The court proceeded to dismiss Venetian's application, finding that no process or procedural failure adverse to Venetian could be identified. His Honour soundly rejected Venetian's submissions that it had been ambushed during the oral hearing with additional arguments that it had not been afforded a reasonable opportunity to respond to. Instead, it was held that the process followed by the arbitrator, which included an opportunity for the parties to file further submissions and documentary evidence after the conclusion of the hearing, was perfectly fair.  

The fact that Venetian had failed to avail itself of this opportunity to provide further materials only served to reveal the true nature of Venetian's poorly disguised set-aside application:  

Indeed, despite the many layers of lipstick, the essential nature of Venetian's grievance is ultimately exposed to being that its advocated rival interpretation of the clause's true meaning was rejected by the arbitrator.
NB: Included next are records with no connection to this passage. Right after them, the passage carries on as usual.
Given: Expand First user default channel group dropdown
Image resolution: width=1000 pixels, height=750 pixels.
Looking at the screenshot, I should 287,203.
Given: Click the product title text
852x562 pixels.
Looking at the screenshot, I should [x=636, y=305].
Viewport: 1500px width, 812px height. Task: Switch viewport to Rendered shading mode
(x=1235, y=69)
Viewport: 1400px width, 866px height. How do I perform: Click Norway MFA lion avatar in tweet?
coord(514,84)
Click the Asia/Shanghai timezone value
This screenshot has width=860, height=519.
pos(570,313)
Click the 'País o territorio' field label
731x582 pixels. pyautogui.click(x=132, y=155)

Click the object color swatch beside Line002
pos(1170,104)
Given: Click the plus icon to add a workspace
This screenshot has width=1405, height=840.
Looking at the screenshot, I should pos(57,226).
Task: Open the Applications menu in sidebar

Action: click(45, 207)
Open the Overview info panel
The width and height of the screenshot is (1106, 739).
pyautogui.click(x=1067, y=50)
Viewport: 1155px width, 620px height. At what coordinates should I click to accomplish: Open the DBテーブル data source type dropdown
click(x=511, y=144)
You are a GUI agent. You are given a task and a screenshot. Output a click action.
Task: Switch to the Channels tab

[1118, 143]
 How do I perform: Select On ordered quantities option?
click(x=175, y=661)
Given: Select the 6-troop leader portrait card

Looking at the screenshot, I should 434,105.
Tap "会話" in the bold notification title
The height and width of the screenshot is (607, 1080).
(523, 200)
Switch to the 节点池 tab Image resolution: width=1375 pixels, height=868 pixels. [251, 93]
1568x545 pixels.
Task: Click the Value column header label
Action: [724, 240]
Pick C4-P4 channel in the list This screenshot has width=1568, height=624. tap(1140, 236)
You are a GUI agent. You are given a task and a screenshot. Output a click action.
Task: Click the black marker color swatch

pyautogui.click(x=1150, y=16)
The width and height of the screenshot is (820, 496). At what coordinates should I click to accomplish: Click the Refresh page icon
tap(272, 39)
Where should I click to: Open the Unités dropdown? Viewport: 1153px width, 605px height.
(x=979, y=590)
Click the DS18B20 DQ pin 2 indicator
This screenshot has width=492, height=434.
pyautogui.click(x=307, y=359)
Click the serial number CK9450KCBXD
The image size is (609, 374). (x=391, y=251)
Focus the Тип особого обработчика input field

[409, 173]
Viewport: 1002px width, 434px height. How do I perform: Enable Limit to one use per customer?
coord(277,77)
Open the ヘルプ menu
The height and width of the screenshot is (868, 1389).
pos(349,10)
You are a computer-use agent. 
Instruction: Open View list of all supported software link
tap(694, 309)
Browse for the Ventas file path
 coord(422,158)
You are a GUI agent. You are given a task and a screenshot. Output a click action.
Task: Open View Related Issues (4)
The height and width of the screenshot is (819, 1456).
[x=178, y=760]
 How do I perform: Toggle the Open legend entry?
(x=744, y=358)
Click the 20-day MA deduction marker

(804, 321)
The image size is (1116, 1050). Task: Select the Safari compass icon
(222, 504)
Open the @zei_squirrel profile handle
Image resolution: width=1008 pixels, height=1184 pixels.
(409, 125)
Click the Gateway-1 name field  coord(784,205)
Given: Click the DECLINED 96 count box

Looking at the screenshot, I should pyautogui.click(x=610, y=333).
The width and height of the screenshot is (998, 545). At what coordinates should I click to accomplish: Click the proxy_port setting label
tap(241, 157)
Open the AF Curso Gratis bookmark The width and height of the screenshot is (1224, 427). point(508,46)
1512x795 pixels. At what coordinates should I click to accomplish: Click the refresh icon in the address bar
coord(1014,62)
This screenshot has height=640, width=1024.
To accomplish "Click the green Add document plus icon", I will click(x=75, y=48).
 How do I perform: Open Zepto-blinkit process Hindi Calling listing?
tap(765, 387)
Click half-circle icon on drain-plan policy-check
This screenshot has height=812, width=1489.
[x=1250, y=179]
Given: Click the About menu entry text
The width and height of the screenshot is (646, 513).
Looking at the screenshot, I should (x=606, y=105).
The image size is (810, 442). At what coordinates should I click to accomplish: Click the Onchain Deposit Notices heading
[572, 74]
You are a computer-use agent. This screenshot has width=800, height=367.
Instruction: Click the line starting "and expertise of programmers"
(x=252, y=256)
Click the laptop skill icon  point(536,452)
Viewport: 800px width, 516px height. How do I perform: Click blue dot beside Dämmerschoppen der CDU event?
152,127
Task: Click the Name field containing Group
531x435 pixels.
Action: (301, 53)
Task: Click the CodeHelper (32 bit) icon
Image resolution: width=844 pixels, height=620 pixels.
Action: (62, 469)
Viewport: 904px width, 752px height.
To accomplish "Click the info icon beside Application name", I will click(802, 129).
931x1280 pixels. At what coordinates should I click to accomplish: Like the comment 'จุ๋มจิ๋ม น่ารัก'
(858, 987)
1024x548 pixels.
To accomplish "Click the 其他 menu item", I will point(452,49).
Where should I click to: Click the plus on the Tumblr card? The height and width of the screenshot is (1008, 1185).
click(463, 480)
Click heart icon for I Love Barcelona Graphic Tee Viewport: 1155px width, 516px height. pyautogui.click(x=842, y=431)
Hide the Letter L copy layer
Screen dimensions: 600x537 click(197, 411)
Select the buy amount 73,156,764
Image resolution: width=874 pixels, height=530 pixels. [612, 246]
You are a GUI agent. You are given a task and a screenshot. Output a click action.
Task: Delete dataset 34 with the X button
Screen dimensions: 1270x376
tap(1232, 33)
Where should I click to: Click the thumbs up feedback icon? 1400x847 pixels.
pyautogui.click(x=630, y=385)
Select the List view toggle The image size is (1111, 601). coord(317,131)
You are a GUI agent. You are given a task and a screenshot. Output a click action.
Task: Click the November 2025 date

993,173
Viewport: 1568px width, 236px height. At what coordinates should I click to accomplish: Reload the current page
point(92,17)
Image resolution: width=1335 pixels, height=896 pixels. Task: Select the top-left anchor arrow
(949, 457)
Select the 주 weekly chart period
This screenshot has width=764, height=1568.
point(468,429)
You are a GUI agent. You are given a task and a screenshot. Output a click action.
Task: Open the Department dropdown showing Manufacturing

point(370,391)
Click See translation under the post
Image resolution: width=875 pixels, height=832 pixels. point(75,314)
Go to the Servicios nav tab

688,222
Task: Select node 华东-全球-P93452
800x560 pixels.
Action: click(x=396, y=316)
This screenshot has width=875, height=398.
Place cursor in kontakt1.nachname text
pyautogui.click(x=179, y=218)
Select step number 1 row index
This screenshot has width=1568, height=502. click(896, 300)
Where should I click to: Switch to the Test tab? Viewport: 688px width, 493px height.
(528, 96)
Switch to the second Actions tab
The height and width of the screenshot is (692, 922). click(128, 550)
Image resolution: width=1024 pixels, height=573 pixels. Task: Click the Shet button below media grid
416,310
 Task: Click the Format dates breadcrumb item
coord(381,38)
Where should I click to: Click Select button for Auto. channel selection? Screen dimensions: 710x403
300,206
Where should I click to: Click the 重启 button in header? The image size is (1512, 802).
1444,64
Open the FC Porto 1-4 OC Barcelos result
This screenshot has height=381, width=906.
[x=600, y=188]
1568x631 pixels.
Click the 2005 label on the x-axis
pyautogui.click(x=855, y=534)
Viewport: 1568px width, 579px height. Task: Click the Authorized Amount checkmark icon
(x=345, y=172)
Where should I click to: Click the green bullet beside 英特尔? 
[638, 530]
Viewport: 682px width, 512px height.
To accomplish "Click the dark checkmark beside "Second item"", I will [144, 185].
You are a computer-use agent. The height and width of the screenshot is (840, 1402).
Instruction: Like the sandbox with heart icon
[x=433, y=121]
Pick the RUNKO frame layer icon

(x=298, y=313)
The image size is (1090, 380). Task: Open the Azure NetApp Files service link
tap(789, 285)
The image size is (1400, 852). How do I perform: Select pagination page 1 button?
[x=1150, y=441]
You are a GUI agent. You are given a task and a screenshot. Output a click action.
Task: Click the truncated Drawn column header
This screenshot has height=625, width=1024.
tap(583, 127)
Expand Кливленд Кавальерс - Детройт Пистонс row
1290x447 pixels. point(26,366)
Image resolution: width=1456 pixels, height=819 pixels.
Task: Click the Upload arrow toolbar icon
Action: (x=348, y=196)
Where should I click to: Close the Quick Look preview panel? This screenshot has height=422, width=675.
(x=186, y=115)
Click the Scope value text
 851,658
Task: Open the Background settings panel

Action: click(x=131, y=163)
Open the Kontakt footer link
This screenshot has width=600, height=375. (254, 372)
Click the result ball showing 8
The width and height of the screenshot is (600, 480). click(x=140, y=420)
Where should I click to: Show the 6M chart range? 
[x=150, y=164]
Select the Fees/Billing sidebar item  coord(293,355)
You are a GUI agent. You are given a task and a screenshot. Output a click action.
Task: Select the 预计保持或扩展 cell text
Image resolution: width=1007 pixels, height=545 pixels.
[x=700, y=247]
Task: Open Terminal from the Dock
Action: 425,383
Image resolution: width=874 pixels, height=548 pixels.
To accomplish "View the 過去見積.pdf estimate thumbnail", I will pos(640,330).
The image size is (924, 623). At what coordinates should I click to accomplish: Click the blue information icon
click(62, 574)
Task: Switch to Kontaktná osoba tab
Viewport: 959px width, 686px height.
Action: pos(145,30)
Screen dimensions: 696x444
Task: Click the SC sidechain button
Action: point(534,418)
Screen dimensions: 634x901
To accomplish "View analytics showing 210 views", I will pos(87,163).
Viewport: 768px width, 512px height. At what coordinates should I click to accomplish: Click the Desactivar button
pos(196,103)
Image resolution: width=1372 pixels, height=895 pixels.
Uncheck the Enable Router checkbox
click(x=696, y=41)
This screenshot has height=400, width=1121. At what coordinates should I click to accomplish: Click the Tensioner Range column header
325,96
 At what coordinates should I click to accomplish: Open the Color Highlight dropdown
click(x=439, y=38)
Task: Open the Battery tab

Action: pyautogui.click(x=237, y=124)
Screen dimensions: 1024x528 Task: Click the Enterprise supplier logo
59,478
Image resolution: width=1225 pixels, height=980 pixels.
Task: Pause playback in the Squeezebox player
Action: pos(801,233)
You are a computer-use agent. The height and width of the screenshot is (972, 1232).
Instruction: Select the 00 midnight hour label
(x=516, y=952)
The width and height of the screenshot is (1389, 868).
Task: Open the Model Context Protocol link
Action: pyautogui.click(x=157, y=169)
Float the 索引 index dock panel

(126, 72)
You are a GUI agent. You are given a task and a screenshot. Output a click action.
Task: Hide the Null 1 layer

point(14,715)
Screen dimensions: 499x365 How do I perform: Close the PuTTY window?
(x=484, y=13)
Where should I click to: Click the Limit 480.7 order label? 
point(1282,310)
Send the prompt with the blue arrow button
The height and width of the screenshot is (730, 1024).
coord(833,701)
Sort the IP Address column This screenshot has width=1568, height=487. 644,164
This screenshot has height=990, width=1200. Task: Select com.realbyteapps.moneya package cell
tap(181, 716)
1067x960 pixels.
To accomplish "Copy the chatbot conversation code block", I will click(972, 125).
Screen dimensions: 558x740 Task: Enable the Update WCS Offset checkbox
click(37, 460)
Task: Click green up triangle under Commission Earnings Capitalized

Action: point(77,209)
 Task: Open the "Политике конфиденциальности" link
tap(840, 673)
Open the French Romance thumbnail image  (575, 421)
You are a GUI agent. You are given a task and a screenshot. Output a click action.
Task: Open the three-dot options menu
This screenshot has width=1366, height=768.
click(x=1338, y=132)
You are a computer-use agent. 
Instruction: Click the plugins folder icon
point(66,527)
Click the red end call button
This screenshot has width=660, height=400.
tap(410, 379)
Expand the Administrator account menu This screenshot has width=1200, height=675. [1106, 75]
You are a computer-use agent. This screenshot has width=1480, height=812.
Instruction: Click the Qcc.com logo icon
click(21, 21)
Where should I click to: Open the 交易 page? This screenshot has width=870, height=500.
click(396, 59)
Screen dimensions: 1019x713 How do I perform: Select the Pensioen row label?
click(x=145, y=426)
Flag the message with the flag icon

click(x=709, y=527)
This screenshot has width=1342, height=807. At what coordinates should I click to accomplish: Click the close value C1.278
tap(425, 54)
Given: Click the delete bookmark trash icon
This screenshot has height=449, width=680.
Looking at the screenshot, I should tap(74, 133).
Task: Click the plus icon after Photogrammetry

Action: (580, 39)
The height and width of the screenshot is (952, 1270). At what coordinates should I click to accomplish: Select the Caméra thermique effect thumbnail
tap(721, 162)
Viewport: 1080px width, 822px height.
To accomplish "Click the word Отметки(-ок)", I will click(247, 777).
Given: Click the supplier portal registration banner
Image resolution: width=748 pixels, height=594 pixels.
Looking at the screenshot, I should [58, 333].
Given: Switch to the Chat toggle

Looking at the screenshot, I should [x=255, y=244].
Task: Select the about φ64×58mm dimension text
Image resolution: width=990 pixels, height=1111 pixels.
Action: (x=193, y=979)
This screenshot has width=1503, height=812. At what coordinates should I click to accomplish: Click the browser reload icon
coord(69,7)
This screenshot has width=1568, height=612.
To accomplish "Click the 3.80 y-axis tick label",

Such a grievance is not a true process grievance. It is a poorly disguised attempted appeal raised against a decision reached against it. Save to say, losing is not a violation of procedural fairness principles.  

The court reserved its decision as to costs pending submissions from the parties.

Two Key Takeaways 

  1. Consistent with other Model Law jurisdictions, the Supreme Court of Western Australia has confirmed the limited avenues available to parties wishing to overturn an arbitrator's decision. While a serious and tangible failure of the arbitral process will merit judicial intervention, the courts are alive to efforts by parties to camouflage merits appeals as process grievances. 
  2. As a means of deterring illegitimate set-aside applications, the spectre of adverse costs orders looms large. Parties seeking to dispute the findings of an arbitrator will need to carefully consider whether their complaint falls within the narrow circumstances in which an award can be set aside or challenged.